While we didn't weigh in on the
long-rumored launch of TimesSelect (so many others did it for us), we find no reason to pay to read Maureen Dowd, Thomas Friedman, and the other columnists, and rarely have a reason to hit the
archives.
In fact, we can access MoDo (as she's affectionately referred to by FishBowlNY's Rachel Sklar)--well, at least New York magazine's cover story on her--for free on the
Web, and the Times magazine carried a pithy excerpt from her book recently. We read the excerpt for free on NYTimes.com. We are not desperate to read the Times columnists on a
regular basis and can think of so many other things we'd prefer to pay for on the Web; the privilege of accessing TimesSelect is not one of them.
Meanwhile, the newspaper reports that
nearly half of those enrolled in TimesSelect are Times home-delivery subscribers. These subscribers receive access to TimesSelect as a benefit of their print subscription, while the other
half are online-only subscribers. More than 90 percent of those who initially signed up for the 14-day free trial have become paying subscribers. In the week before it launched, when TimesSelect
was priced at $39.95, more than 20,000 online-only subscribers signed up.
Commercial break: In case you forgot, or in case you want to sign up, TimesSelect is $49.95 a year or $7.95
monthly. You can get access to the Op- Ed columnists and select Business, Metro and Sports columnists of The New York Times and the International Herald Tribune. You can get
archives, previews of articles from Sunday's Times, multimedia packages, and other stuff.

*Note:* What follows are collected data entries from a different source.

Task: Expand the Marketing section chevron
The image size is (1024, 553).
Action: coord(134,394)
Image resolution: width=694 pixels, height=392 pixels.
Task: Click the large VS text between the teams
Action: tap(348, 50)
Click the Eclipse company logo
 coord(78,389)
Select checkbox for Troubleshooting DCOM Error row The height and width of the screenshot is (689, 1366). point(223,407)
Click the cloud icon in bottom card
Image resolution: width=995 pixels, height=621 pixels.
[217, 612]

And there are some new TimesSelect features:
--MoDo's dialogue with readers
regarding her magazine piece on feminism.
--Tom Friedman responds to mail he has received asking why he supported the war in Iraq.
--Sports columnists Harvey Araton and Selena Roberts,
and deputy sports editor Kristin Huckshorn, hold roundtable discussions.
--Metro columnist Joyce Purnick offers insight on the implications of New York's mayoral race.
It would appear
to us that TimesSelect appeals to a very narrow slice of the liberal media elite--and certainly not to young people. Way to go!